▶ **REQUIRED WORK**
Only the words of the entries are wanted, repeated exactly and without images.

Stored data entries:

--*--

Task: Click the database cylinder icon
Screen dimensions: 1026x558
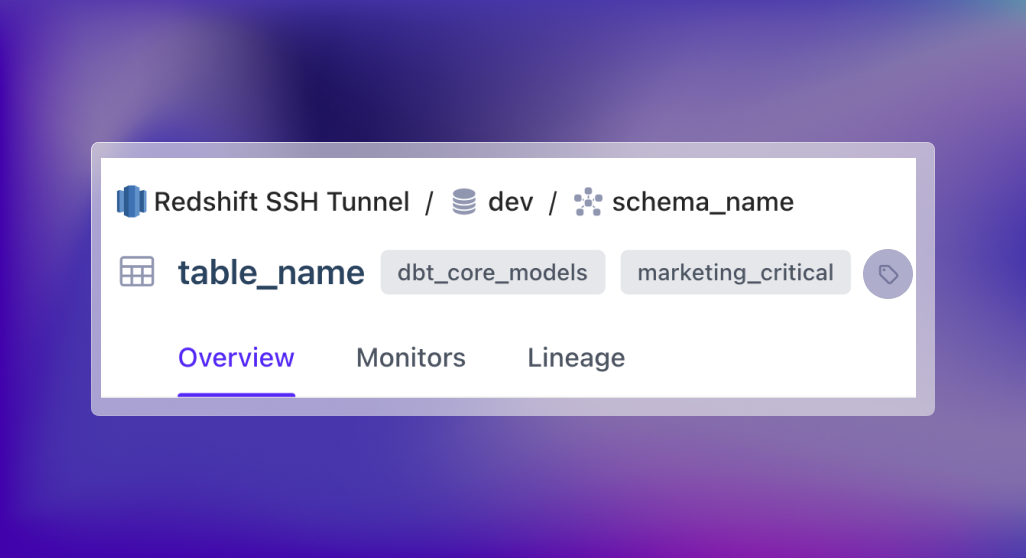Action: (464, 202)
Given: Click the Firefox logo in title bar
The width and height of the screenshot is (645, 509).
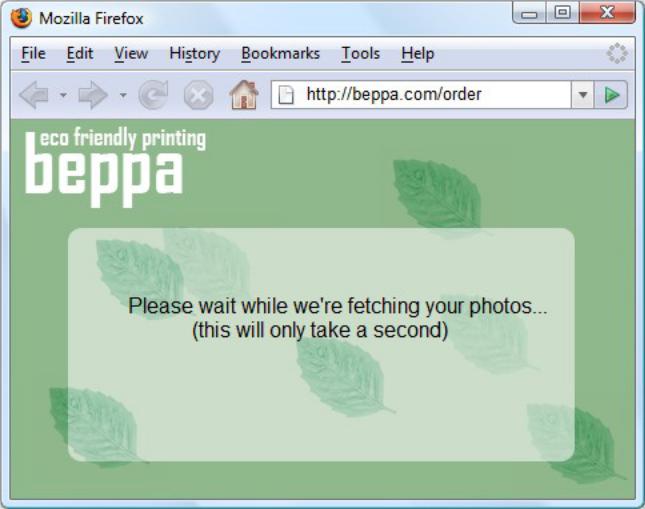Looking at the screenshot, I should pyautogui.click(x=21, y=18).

--*--

▶ **TASK SOLUTION**
Task: Click the database cylinder icon
Screen dimensions: 1026x558
Action: (464, 202)
Given: Click the Firefox logo in title bar
The width and height of the screenshot is (645, 509).
Looking at the screenshot, I should pyautogui.click(x=21, y=18).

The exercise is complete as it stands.